Since joining the Auburn staff, many school records have been broken and additional All-Americans added to Auburn's long list of athletes coached or recruited by Rolle; including, former Auburn stand-out and 400m World Champion Avard Moncur, three Junior World medallists: Marc Burns (silver - 100m), Shamar Sands (bronze - 110m hurdles) and Lisa Miller (silver - 1600m relay), two Junior Pan-Am Champions prior to 2000: Shelly-Ann Gallimore, who won the triple jump, and Sanjay Ayre, who won the men's 400m dash. Both Gallimore and Ayre are native-Jamaican's and both earned SEC Freshman of the Year honors in 2000.

Rolle previously served as the head track coach at St. John's College in the Bahamas from 1995-1997. While at St. John's, Rolle led the program to a national championship in 1997. In just his first year at St. John's his squad improved 13 places at Nationals, jumping from 16th to third.

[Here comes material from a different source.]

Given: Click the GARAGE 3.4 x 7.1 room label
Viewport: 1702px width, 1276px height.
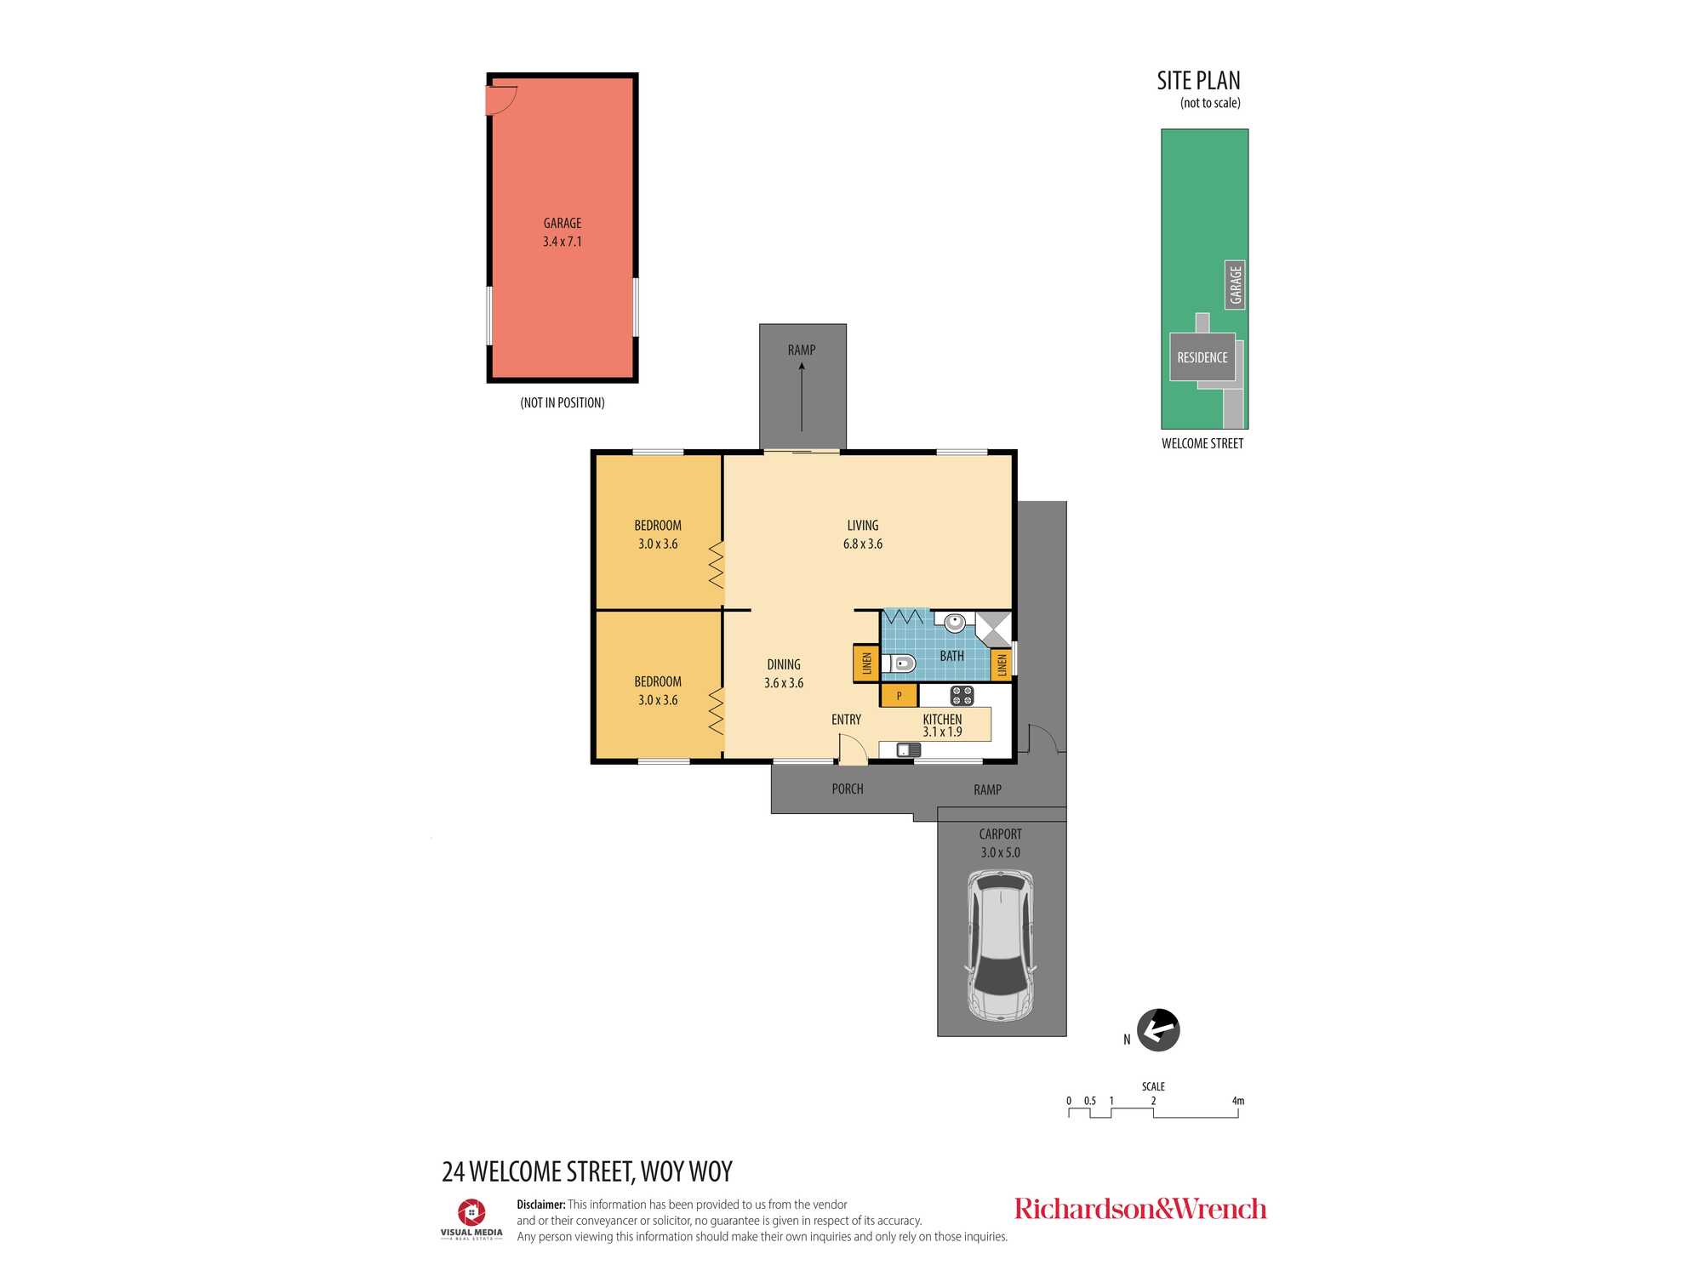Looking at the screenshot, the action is click(x=563, y=232).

Rolle was also a successful club coach while in the Bahamas, as he coached seven Bahamian National teams, including at the 2005 World Championships in Helsinki, the 2004 Athens Olympics, the 2002 Commonwealth Games, the 1997 Junior-Pan-Am team and the 1998 Caribbean and Central American team in Maracaibo, Venezuela.

Following his stint at St. John's, Rolle returned to the States to serve as an assistant coach at Oral Roberts University in Tulsa, Okla. While at Oral Roberts, Rolle was responsible for coaching the hurdles.

A native of Freeport, Bahamas, Rolle was a five-time Bahamian National team competitor, earning two silver medals in the high jump and 1600m relay at the Caribbean and Central America Games in 1988.